Chester A. Fowler (1862-1948)
Wisconsin Supreme Court Justice (1929-1948)
"An unsuspected sense of humor, a vast capacity of work, a broad experience at the bar and on the bench, an intuitive sense of what the law should be, together with a complete willingness to search the facts and the books for the right rule always characterized him." - John P. McGalloway, Supreme Court Centennial (1953)
Chester Almeron Fowler was born on Christmas Eve 1862, in Rubicon, Wisconsin. His father was a soldier in the Union Army during the Civil War. After graduating from Whitewater Normal School in 1884, Fowler served one year as a grade school principal and two years as a high school principal.
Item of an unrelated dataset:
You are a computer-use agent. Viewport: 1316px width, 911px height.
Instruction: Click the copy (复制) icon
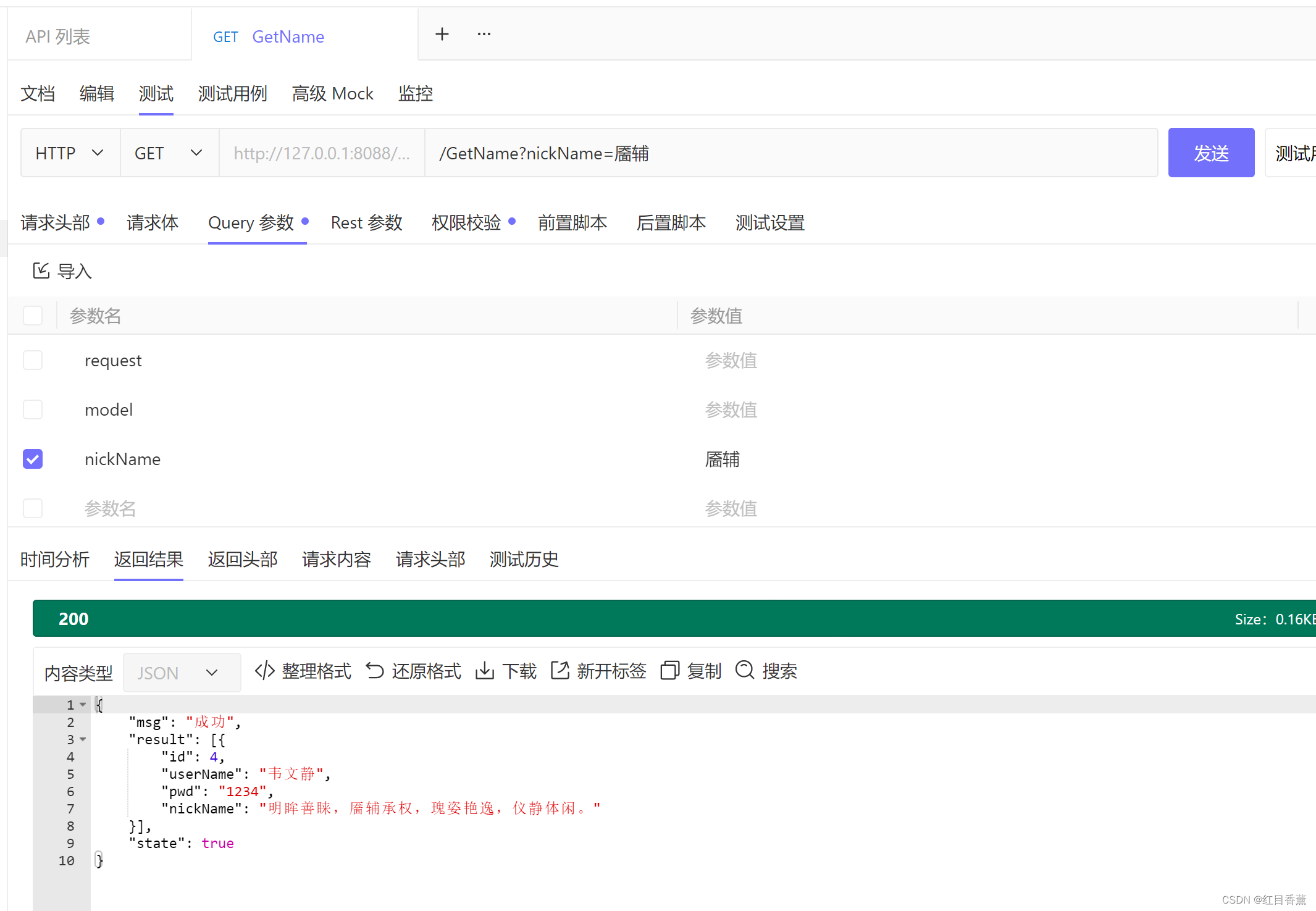click(669, 670)
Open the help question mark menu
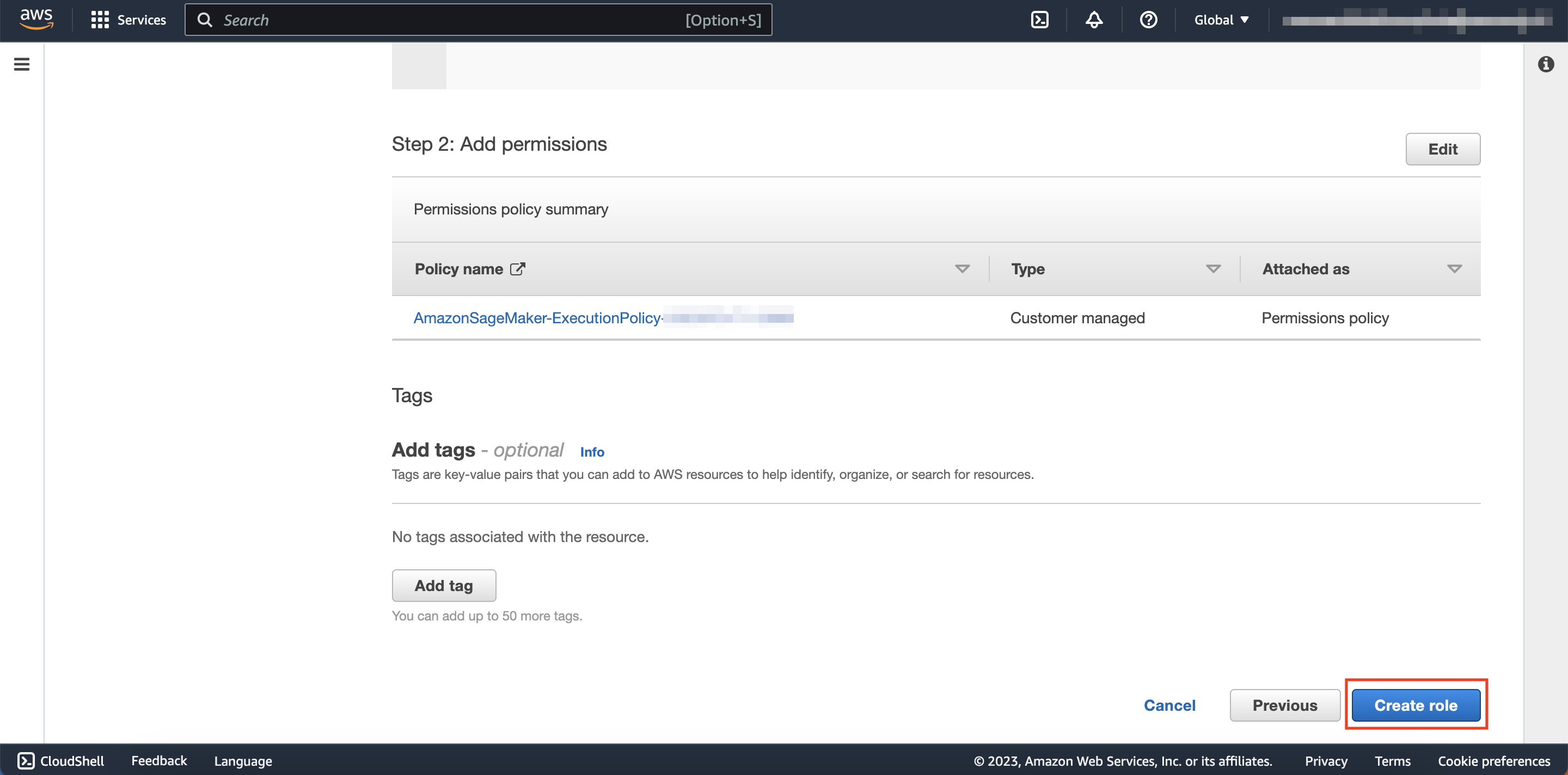 tap(1148, 20)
Fowler graduated from the University of Wisconsin in 1887 and studied law at a private firm in West Union, Iowa. He practiced law in Omaha, Nebraska, from 1889 to 1894.
In November 1894, he and his law partner returned to Wisconsin and opened law offices in Portage and Montello. They owned one of the best private law libraries in the state. While in Portage, he held the office of city attorney for six years. He also became an avid curler, a sport he enjoyed until the age of 80.
Fowler was elected judge to the newly created 18th Judicial Circuit in 1905. He was chair of the Board of Circuit Judges for 10 years. In 1916, he ran unsuccessfully for the Wisconsin Supreme Court. He was appointed to the Supreme Court in 1929, upon the death of Chief Justice Aad J. Vinje and won election in 1931 and 1941.
While on the Supreme Court, Fowler wrote 862 majority, 85 dissenting and six concurring opinions. His sharp criticism of the use of "and/or" in Employers Mutual Life Insurance Co. v. Tollefsen (1935) immediately received national notoriety and is still quoted and referred to in both professional and lay publications.
Fowler died on April 8, 1948, while serving on the Supreme Court. He was married to Carrie Julia Smith. They had twins, Dwight and Mary.